Congressional researchers are acknowledging that the lack of banking access for state-legal marijuana businesses leads them to be “heavily reliant on cash transactions, making them a target for theft.” But they are also raising questions about whether it makes sense for lawmakers to pass legislation protecting banks that service the industry “when other participants in cannabis markets continue to be exposed to prosecution under federal law.”
In a report on Federal Reserve policy that was published by the Congressional Research Service (CRS) on Tuesday, experts examined the unique financial issues that afflict the cannabis industry and discussed one potential bipartisan solution: the Secure and Fair Enforcement Regulation (SAFER) Banking Act.
“Many states have legalized marijuana, whereas it remains a Schedule I controlled substance under federal law,” CRS said. “As a result, it is a federal crime to grow, sell, or possess the drug. This disparity has implications for banks offering financial services to cannabis businesses that are legal under state law.”

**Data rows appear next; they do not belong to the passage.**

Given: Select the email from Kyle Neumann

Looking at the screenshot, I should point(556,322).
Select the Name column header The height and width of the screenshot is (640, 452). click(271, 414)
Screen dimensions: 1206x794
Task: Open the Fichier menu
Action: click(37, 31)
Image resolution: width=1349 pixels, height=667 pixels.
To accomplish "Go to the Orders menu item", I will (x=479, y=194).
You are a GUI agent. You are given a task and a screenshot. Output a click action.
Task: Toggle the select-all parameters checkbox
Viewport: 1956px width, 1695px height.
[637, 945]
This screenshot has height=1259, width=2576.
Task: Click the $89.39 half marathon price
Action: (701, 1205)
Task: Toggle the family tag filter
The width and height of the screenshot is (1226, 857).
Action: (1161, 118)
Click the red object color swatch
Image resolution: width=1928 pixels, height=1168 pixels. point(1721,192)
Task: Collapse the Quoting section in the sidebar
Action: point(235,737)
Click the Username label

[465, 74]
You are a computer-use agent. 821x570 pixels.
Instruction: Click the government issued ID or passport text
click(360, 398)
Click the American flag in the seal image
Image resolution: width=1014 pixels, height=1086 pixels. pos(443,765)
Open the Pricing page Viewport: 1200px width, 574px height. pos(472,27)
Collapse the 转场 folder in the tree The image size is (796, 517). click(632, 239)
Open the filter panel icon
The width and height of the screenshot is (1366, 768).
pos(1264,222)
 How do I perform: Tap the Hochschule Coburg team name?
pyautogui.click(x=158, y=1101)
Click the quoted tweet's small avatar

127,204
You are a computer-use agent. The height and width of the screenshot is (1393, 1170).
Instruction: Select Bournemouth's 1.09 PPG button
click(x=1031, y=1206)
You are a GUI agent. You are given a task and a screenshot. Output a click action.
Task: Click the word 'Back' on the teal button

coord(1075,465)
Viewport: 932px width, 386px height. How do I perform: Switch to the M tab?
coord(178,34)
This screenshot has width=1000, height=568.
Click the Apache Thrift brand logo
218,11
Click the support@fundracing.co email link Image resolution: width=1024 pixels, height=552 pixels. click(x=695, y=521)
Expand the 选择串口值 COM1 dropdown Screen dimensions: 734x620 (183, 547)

“Potential punishments for [anti-money laundering] violations and other violations of federal law leave some banks leery of offering financial services to cannabis businesses operating in compliance with state law,” the report said. “If cannabis businesses are unable to access traditional financial services, they may face higher borrowing costs and may be heavily reliant on cash transactions, making them a target for theft.”
CRS pointed out that the Senate Banking Committee passed the SAFER Banking Act last September, but the measure is pending action on the floor. Earlier versions have cleared the House in some form at least seven times in recent sessions.
“Among other things, the bill would prevent regulators from penalizing banks solely for offering banking services to cannabis businesses operating in compliance with state law,” it said. “It would also provide legal protection to the Fed and its employees in providing services, such as payment services, to banks serving cannabis businesses operating in compliance with state law and allow the Fed to accept loans to cannabis firms as collateral at the discount window.”
Further, the report outlined three policy issues that they’re advising lawmakers to take into account:
Should banking services be made available for businesses engaged in an activity that is legal under state law and illegal under federal law?
Have cannabis businesses been harmed by federal barriers to banking access? Have these barriers operated in practice as an effective deterrent to the legal use of marijuana under state law?
Is a legal safe harbor to banks providing services to cannabis businesses justified absent a broader reform of federal cannabis laws? In other words, should banks be singled out for legal protection when other participants in cannabis markets continue to be exposed to prosecution under federal law?
Meanwhile, Senate Majority Leader Chuck Schumer (D-NY) said in late December that lawmakers will “hit the ground running” in 2024, aiming to build on bipartisan progress on several key issues, including marijuana banking reform—though he noted it “won’t be easy.”
If the SAFER Banking Act does make it to the Senate floor this year, it’s expected to be amended. For example, Schumer has discussed the “moral responsibility” of further amending it to add provisions on state-legal cannabis expungements and gun rights for cannabis consumers.
For what it’s worth, a survey released late last year revealed that 71 percent of top Capitol Hill staff feel it’s “unlikely” that lawmakers will pass any type of cannabis reform, including the banking legislation, in the 118th Congress that ends this time next year.